Wednesday, October 24, 2012

The Second God

God is not a being. This is your beginning point. If this is so, then atheism rather than the opposite of theism, would be its highest expression. Or perhaps we need to speak of two kinds of atheism. One is an ontological atheism that is repeated in an age when God is dead. But the God that dies here is the God of being, a God that is no longer required by science and philosophy, and whose death, therefore, is only the end of a certain way of doing science and philosophy that famously no longer requires this hypothesis (a God that died in the pages of Kant's Critique of Pure Reason, and certainly did not need Dawkins et al. to kill it off). What would the other atheism be? It would be a moral atheism, atheism redoubled and intensified. It would be more than the assertion that we do not need God for science and philosophy, but that we do not need God for our values either. It is this God that is murdered for the second time by Nietzsche, and this murder is far more frightening and unsettling than the rather tame euthanasia of the God of science and philosophy. What happens when the second God dies? Do we know what this means?

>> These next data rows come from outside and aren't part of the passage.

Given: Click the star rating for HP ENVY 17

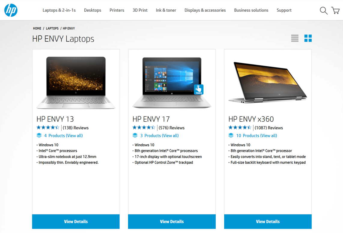Looking at the screenshot, I should point(144,128).
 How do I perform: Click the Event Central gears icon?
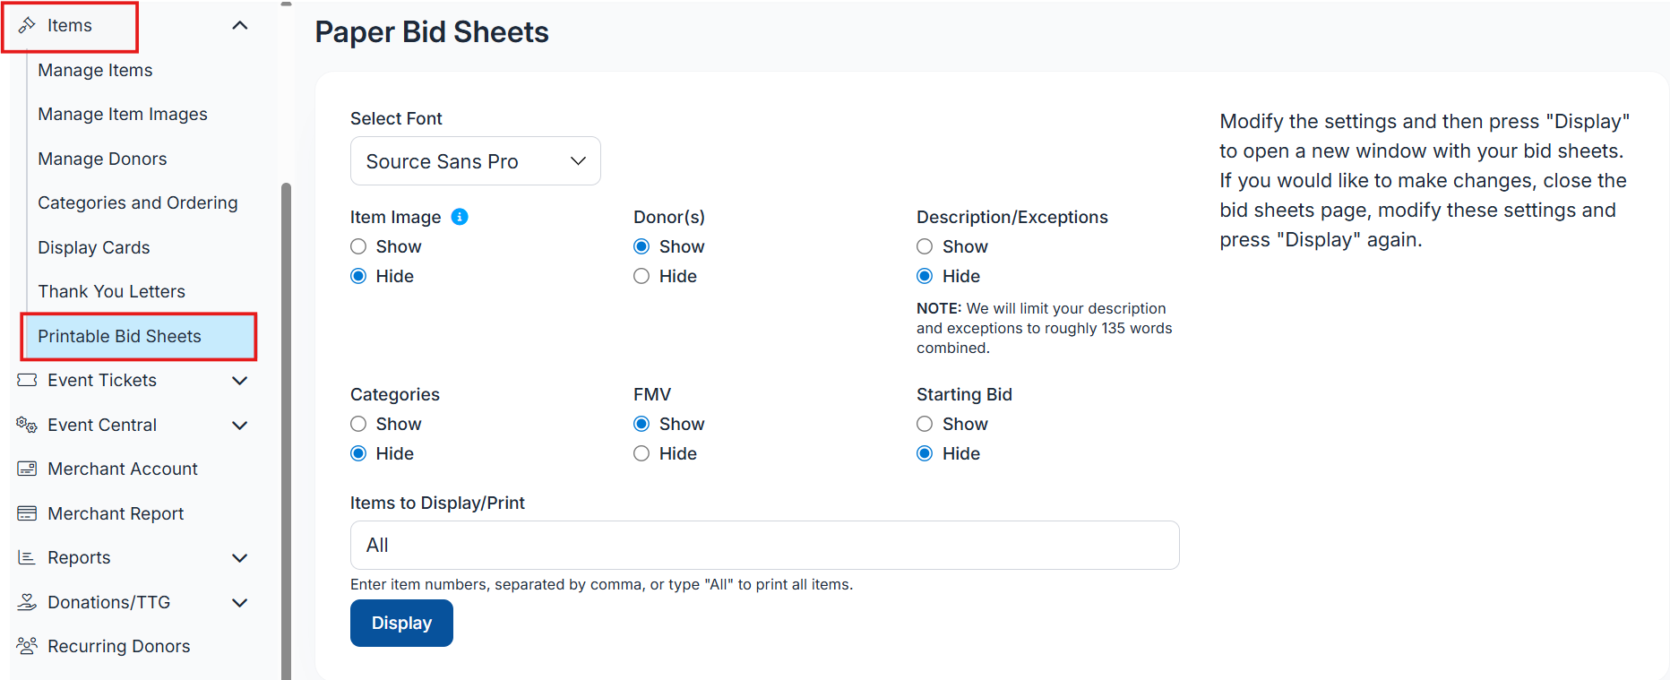pos(27,425)
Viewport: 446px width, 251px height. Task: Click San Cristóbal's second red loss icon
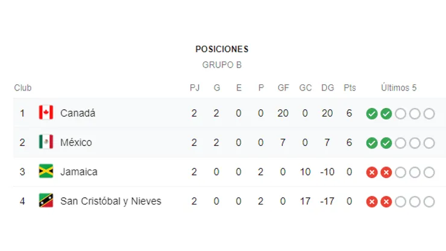coord(386,202)
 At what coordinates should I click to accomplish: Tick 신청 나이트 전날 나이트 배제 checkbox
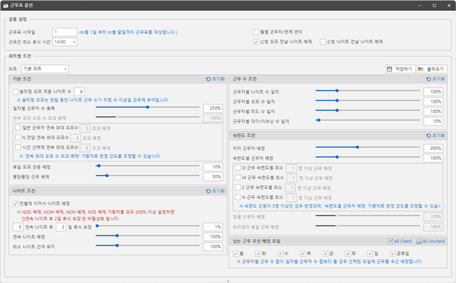pos(322,41)
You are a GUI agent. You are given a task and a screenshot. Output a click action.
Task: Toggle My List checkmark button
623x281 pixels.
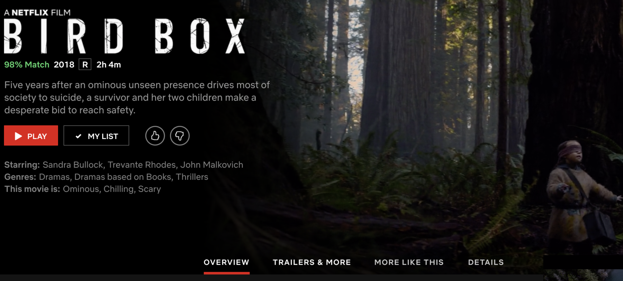point(96,135)
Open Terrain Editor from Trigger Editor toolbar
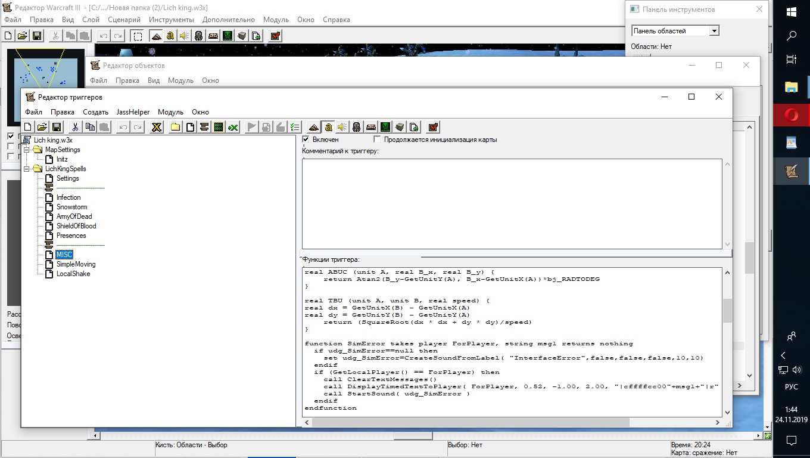810x458 pixels. [313, 127]
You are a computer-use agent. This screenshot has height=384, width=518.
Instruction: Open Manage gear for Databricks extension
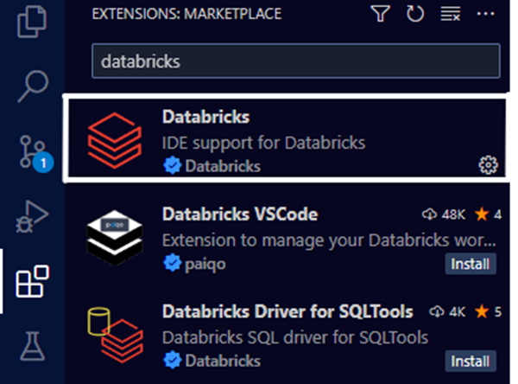489,164
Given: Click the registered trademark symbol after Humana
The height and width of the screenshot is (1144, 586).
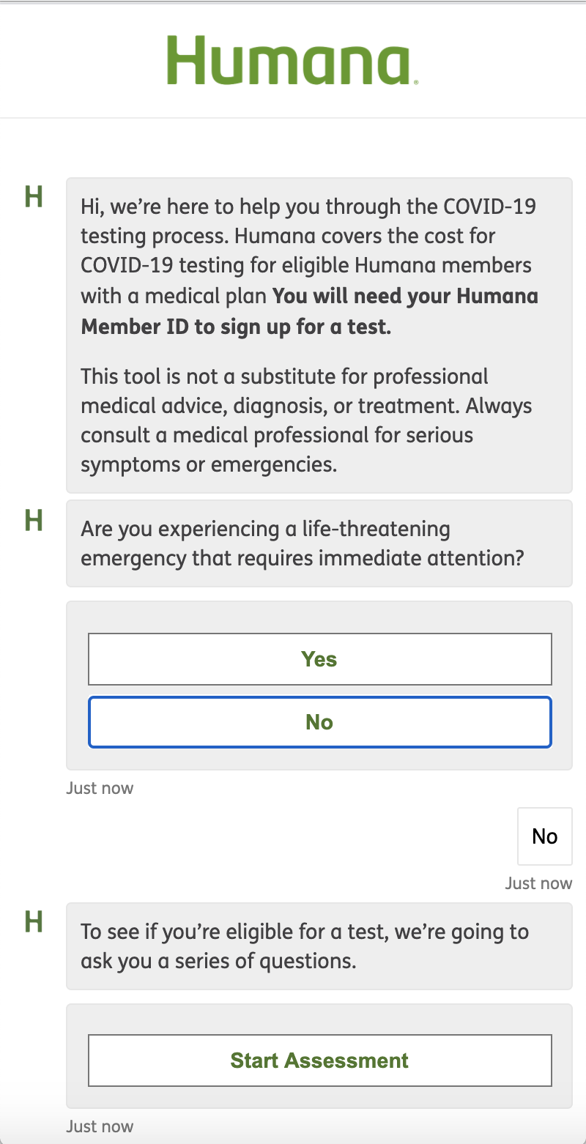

Thursday, October 18, 2012


God as a being is transcendent and exterior. Its fundamental metaphysical avatar is substance, and it has a long history from Aristotle to Descartes. The God of the idea is immanent and transcendental. Its avatar is the idea, and it has its beginnings in Kant. Both these Gods are declared dead by Nietzsche. The transcendent God, because being is becoming, and the transcendental one, because morality is Will to Power.  

Tuesday, September 4, 2012


Atheism and theism are not opposed to one another but belong together. Each theism has its own atheism, and every atheism its own theism.

Monday, August 20, 2012

Atheism of the Word

There are three ways I can see of speaking about God: as a being, an idea or a word. That there are very important distinctions and differences within and not just between these ways of speaking goes without saying. Think of what Aquinas does with Aristotle's proofs of the existence of God, for example, where he speaks of God in terms of existence rather than essence, even though He is still a being.  Moreover, there are always minor writers within them  (all the mystical traditions within the religions, to name but one type of minor writing)  that cut across these traditions both conceptually and historically. What I am particularly interested in is the third way of speaking about God, because it is closest to my problem. What if God were only a word and neither a being nor an idea? In one sense one would say that this is the sign of the disappearance of God, but in an other,  perhaps not. Hasn't religious belief, or a least a certain kind, only every related to God as a word (a mysterious magical one), and not as a being or an idea? It is only philosophy that has entertained the latter definitions and its atheism has been maintained by their destruction. Is there an atheism of the word? My supposition is maybe not.

Wednesday, April 25, 2012

My Own Stupidity

It is about my mistake that I want to write to you about today, but don't let that fool you. Don't think that I now have the answer I lacked previously. When it comes to God, I keep feeling that I come to a point and I can't go any further. It just drops away from me. Not because I think there is some mysterious mystical meaning I can't fathom or am unwilling to make the leap for, but quite the contrary. There is something I cannot think here, something I cannot see, and this is all because of my own personal stupidity.

Sunday, February 5, 2012

Religion and Philosophy

This is a particular problem for me, because my own entry into philosophy (entirely fortuitous, as anyone's), rather than just knowing about the history of philosophy, is Levinas. I believe it is completely impossible (though some think you can, and maybe even he did at one stage of his work) to separate his philosophical from his religious writings. When I had given this up, I thought about it negatively and naively, and their inseparability meant that he was susceptible to the same Nietzschean critique as Kant, but now I think that I am entirely wrong about that, because it puts the meaning of God in Levinas in completely the wrong place conceptually and historically.